A real change is at hand when it comes to understanding mobile audiences, and we’re only really beginning to understand the effect that mobile devices are having on consumer buying habits. This is what Forrester recently named “The Mobile Mind Shift” in a new book, which they define as “the expectation [in consumers] that I can get what I want in my immediate context and moments of need.” With this level of immediacy, and with an average of three or more devices being used per consumer, the need for a strong cross-device-enabled marketing campaign is greater than ever.

In this piece, Brian Ferrario, VP of marketing at Drawbridge (pictured) asks: why isn't it happening? Even with the changing landscape unfolding before us, marketers’ siloed buying habits are leading to ever-more fragmented campaigns that provide a less-than-desirable consumer experience. Ultimately, this mindset needs to change.

The fragmentation of our digital footprint

The advent of the cross-device marketplace is very much a consumer-led, rather than a marketer-led, phenomenon. This is clear once you consider retail, and specifically, ecommerce behaviours.

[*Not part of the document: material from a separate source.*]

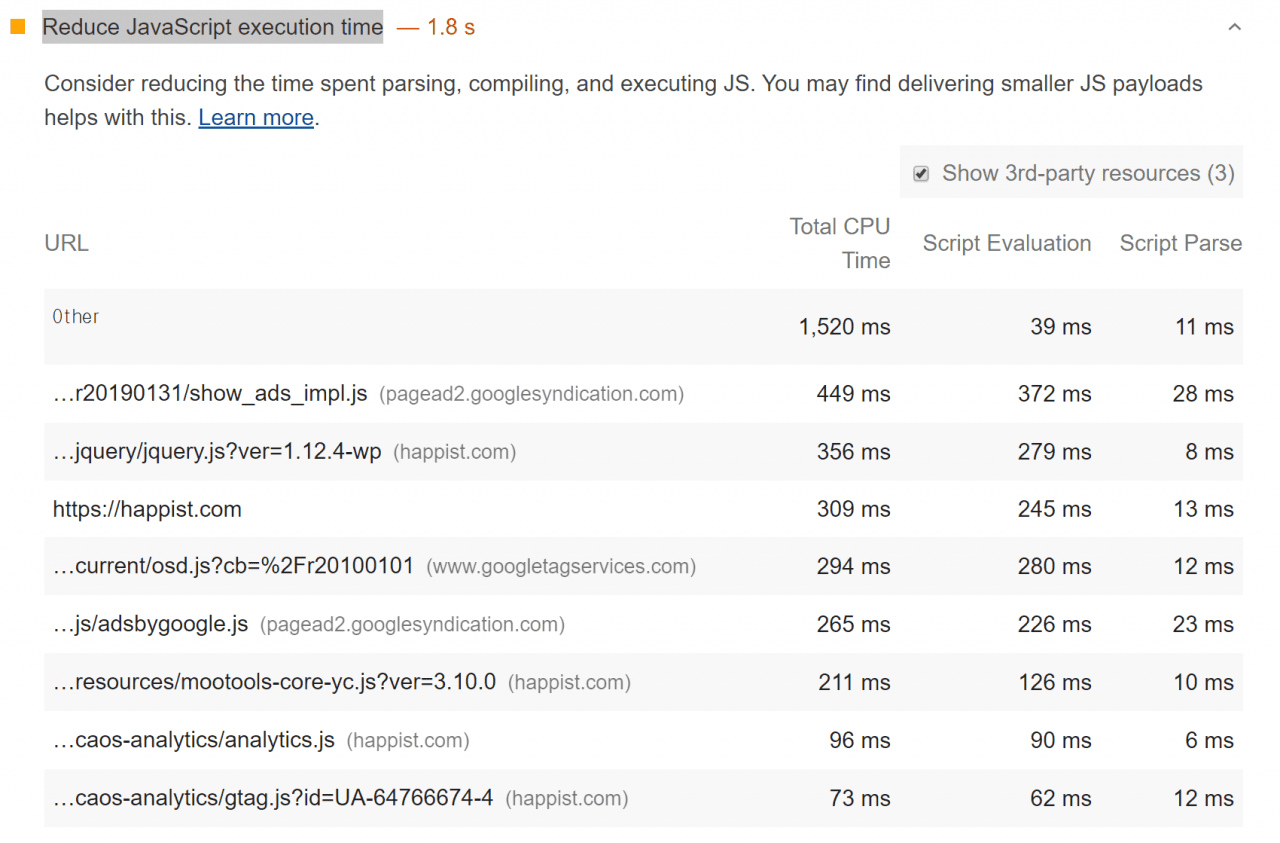Open the jquery.js?ver=1.12.4-wp URL
This screenshot has width=1280, height=843.
(x=217, y=452)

For example, Forrester found that 44% of consumers will switch devices throughout their purchase journeys, and that for those who start their purchase journey on a PC, 72% will continue on a smartphone, and 28% will continue on a tablet. Consumers’ expectations of mobile synchronicity are high – they look for optimisation across all sites, personalised ads that are contextually relevant, as well as consistency across all digital touchpoints. It’s clear that cross-device identity has become a strategy that marketers have to either adapt or adopt in order to have a seamless conversation with consumers.

Myth-busting

Aside from the prospect of launching an ineffective mobile campaign, marketers have to be accountable for their spending. This is partly the reason they have convinced themselves of a few misnomers. First, there is a belief that the only way to correctly identify consumers is via logins and registrations, commonly known as a deterministic method. Whilst not only being false, this is greatly limiting a campaign’s potential reach, as the maximum audience is limited to the user-base of that single platform or 'walled garden'. Fortunately, deterministic data is not the only option; technology is a legitimate path. Whilst scientifically complicated, an algorithmic, probabilistic approach can identify consumers at a 90% or higher precision by relying on big data and machine learning, not consumer-provided data. These techniques can be compared by reach and scale, and precision and accuracy; and in both cases, probabilistic methods are comparable to deterministic.

Marketers have also submitted to the false notion that mobile is not measurable, whereas it is in fact a completely attributable channel. If you understand the consumer across the various devices they own, then reach on mobile gets measured in the form of actions taken by the same consumer on other devices. As marketers are responsible for proving the impact of their spending, it is easy to understand why prior to cross-device technologies, mobile seemed like an unattributable channel. A probabilistic approach to cross-device also has the benefit of democratised data, that is, the ability for marketers to own the consumer relationship and use the data outside of the deterministic walled gardens.

The walled garden versus the open playing field

The problem with remaining safe within the confines of walled gardens is that marketers are blind to the opportunities that are right front of them. Forrester’s research shows that 51% of marketers say “our company understands the impact mobile can have on our overall success”. This shows a fundamental lack of communication and an absence of belief in the cross-device approach across half of the sector. The technology is there to address these issues and it’s clear that some marketers are keen for it to be implemented as part of their strategy. Forty-six percent said “a lack of cross-functional teams are a mobile challenge,” so what is stunting development in this area?

The key issue is that planning, strategy, and execution are all siloed. Budgets are allocated to desktop and mobile separately, which leads to each department working independently from one another. For a cross-device campaign to be truly successful, marketers' campaigns across personal computers, mobile devices, and emerging devices like connected TVs, need to come together under one single budget, one cohesive insertion order, and one broad measurement scope. Only when this happens will we see big advances in addressing consumers' mobile mentality.